───── Document segment

Another interesting U.S. Atomic Energy Commission book on Project Gutenberg, The Atom and the Ocean, from 1968. It has a nice write-up on a Strontium-90 isotope power generator powering a weather buoy in the Caribbean. There are a lot of drawing in the booklet.

https://www.gutenberg.org/cache/epub/66268/pg66268-images.html

The AEC book on the nuclear-powered Savannah, a civilian nuclear-powered ship. This has a lot of information on the pressurized water reactor of the ship.

https://www.gutenberg.org/cache/epub/63584/pg63584-images.html
 
Groovy.

I like your introductory post, especially how you go from fission and nuclear-electric power systems to Collector tech based on the radiation capture for those systems.
 
If one retains fission sourcing or only has that, then presumably the high value of radioactives in most Traveller speculation would make sense.



That would also mean possibly saving on the constant refueling part and maybe saving on that space or using it for a coolant loop, but one heck of a power bill once it's nuclear refueling time.


Don't forget neutron embrittlement.
 
That is dependent on endurance, because twenty five or fifty year refuelling cycles, and let's add solar panelling, makes it feel nearly infinite.

The fly in the ointment would be annual maintenance.

──────────
───── Entries provided

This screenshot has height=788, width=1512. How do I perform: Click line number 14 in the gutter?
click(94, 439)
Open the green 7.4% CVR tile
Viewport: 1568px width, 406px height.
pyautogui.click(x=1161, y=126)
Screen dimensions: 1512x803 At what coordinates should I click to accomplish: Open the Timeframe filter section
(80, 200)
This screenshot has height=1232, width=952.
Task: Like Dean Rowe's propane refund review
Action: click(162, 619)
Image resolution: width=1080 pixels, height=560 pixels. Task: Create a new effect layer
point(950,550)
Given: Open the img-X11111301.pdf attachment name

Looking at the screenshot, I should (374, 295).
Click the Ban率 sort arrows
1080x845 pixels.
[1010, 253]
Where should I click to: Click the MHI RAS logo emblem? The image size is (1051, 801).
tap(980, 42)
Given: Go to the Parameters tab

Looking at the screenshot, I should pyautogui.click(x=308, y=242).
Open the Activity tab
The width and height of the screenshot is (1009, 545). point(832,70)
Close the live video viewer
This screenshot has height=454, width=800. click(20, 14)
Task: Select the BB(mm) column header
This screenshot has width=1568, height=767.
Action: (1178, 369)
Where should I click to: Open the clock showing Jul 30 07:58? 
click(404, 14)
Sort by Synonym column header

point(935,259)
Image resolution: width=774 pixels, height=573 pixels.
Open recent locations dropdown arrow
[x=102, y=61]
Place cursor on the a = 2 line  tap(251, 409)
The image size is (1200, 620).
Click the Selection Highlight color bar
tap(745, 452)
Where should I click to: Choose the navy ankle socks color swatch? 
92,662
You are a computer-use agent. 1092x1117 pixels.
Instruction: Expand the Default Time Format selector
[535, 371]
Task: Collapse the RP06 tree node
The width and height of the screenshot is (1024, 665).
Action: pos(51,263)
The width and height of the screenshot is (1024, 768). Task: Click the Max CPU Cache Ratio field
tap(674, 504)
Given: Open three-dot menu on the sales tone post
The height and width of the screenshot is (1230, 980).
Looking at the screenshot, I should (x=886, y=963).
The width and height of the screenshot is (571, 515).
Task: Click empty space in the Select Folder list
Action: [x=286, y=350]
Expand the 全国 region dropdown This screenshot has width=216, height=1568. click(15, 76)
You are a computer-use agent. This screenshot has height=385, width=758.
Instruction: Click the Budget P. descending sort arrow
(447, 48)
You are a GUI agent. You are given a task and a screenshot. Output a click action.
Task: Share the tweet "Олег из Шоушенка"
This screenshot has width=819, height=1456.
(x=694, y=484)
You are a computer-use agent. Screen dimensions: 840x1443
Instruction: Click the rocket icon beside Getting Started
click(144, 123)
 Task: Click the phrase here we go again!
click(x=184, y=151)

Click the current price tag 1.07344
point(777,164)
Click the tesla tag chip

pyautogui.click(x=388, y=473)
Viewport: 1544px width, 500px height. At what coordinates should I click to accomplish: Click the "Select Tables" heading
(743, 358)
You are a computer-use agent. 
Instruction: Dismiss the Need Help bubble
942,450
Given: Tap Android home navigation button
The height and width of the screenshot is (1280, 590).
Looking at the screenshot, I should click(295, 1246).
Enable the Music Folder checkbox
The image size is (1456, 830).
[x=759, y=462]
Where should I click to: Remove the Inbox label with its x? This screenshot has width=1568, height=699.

──────────

Problem description>
Please write out the whole forum thread on nuclear power, word for word. None of the items are needed.

Task result>
Another interesting U.S. Atomic Energy Commission book on Project Gutenberg, The Atom and the Ocean, from 1968. It has a nice write-up on a Strontium-90 isotope power generator powering a weather buoy in the Caribbean. There are a lot of drawing in the booklet.

https://www.gutenberg.org/cache/epub/66268/pg66268-images.html

The AEC book on the nuclear-powered Savannah, a civilian nuclear-powered ship. This has a lot of information on the pressurized water reactor of the ship.

https://www.gutenberg.org/cache/epub/63584/pg63584-images.html
 
Groovy.

I like your introductory post, especially how you go from fission and nuclear-electric power systems to Collector tech based on the radiation capture for those systems.
 
If one retains fission sourcing or only has that, then presumably the high value of radioactives in most Traveller speculation would make sense.



That would also mean possibly saving on the constant refueling part and maybe saving on that space or using it for a coolant loop, but one heck of a power bill once it's nuclear refueling time.


Don't forget neutron embrittlement.
 
That is dependent on endurance, because twenty five or fifty year refuelling cycles, and let's add solar panelling, makes it feel nearly infinite.

The fly in the ointment would be annual maintenance.